Area-averaged PDSI from the NADA for the (a) SW, (b) CP, (c) NW, and (d) SE regions, as shown in Figs. 1 and 2. Green and brown bars are the original data, and dark black lines are a smoothed version of the time series using a 10-yr LOWESS spline.

Citation: Journal of Climate 27, 1; 10.1175/JCLI-D-13-00100.1

Megadroughts are generally absent in the PDSI anomalies for the NW (Fig. 3c). Multidecadal pluvials are instead apparent during ca. 1090–1120, 1260–1350, and 1440–1475 CE. There is additionally little change in NW drought variability across the transition from the MCA to the LIA/MOD. In the SE (Fig. 3d), interannual drought variability is muted compared to the SW and CP, and conditions are dry (in a regionally normalized sense) up to the middle of the nineteenth century, at which point a wetting trend to the present day begins. Independent corroboration of this long-term trend toward more pluvial conditions is difficult because few, if any, reconstructions of drought from this region are available that use completely independent proxy data from the NADA. However, this trend is apparent in more recent regional reconstructions that incorporate additional proxies independent of the NADA (Pederson et al. 2012, 2013), and the trend is consistent with independent studies of forest dynamics over the last several hundred years (McEwan et al. 2011).
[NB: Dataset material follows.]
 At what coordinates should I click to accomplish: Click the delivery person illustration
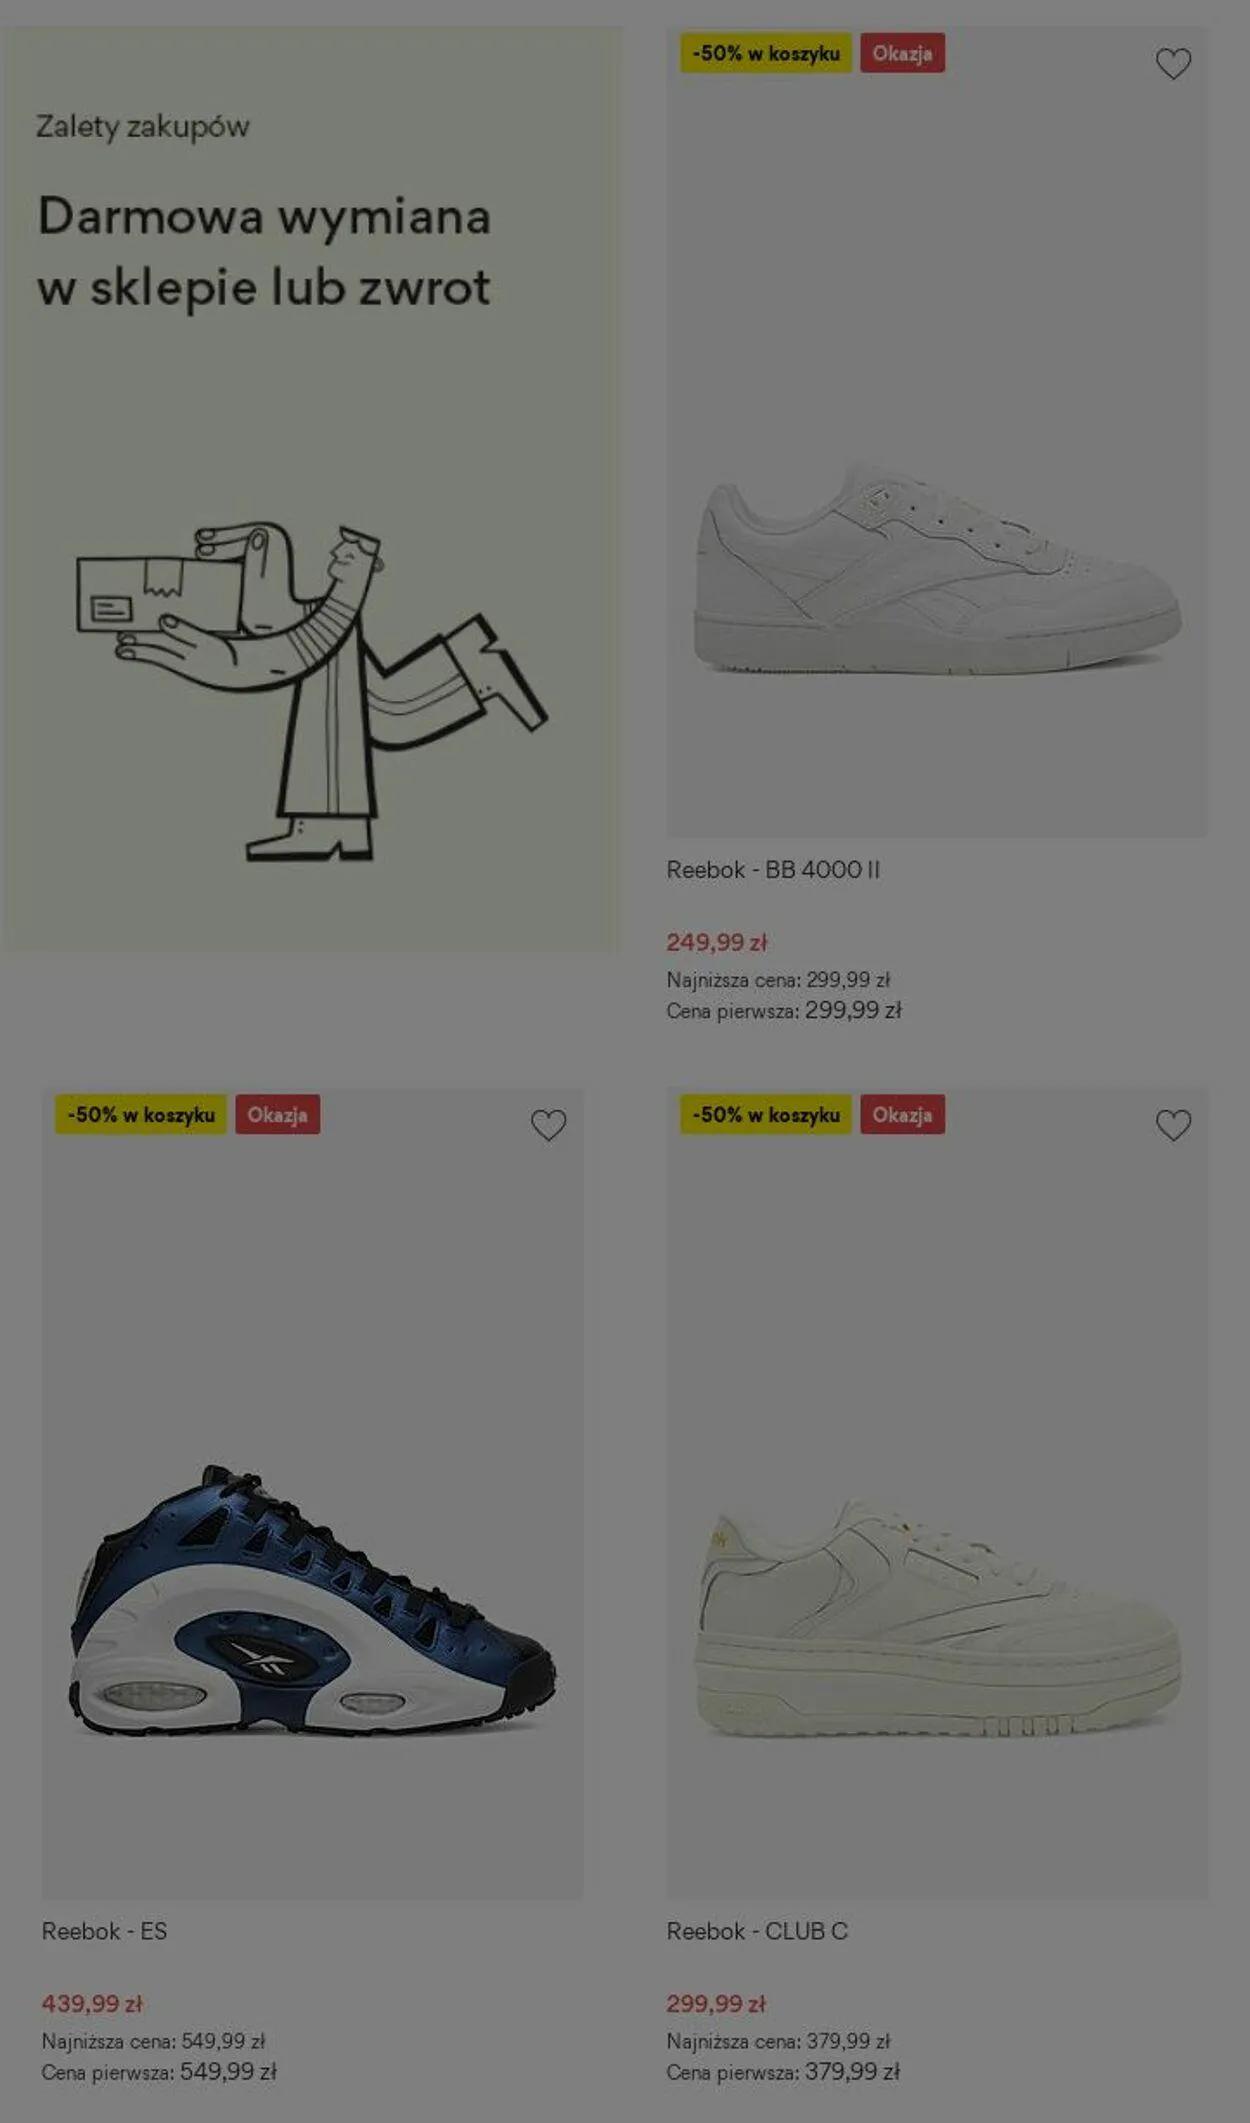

Three of the regions (SW, CP, and SE) show long-term, multicentennial trends in drought frequency or occurrence (Fig. 4a), calculated from the eleventh to twentieth centuries. The number of droughts per century has declined significantly (p ≤ 0.01, based on best-fit linear least squares regression) in the CP and SE, on the order of −2.2 and −1.5 century−1, respectively. There are also declines in the SW (−1.0 century−1), although this trend is not significant (p = 0.11). In step with the declines in drought frequency, mean PDSI has been increasing for the same three regions, indicating a trend toward wetter average conditions (Fig. 4b). The CP shows the strongest trend (+0.10 century−1, p ≤ 0.01), while trends in the SW (+0.06 century−1) and SE (+0.04 century−1) are weaker and only marginally significant (p ≤ 0.10). Trends in the NW are small and insignificant for both drought frequency and mean PDSI.

Fig. 4.
Fig. 4.

Drought statistics derived from each of the regional time series: (a) number of drought years (PDSI ≤ −0.5) per century and (b) mean PDSI calculated across all years of each century.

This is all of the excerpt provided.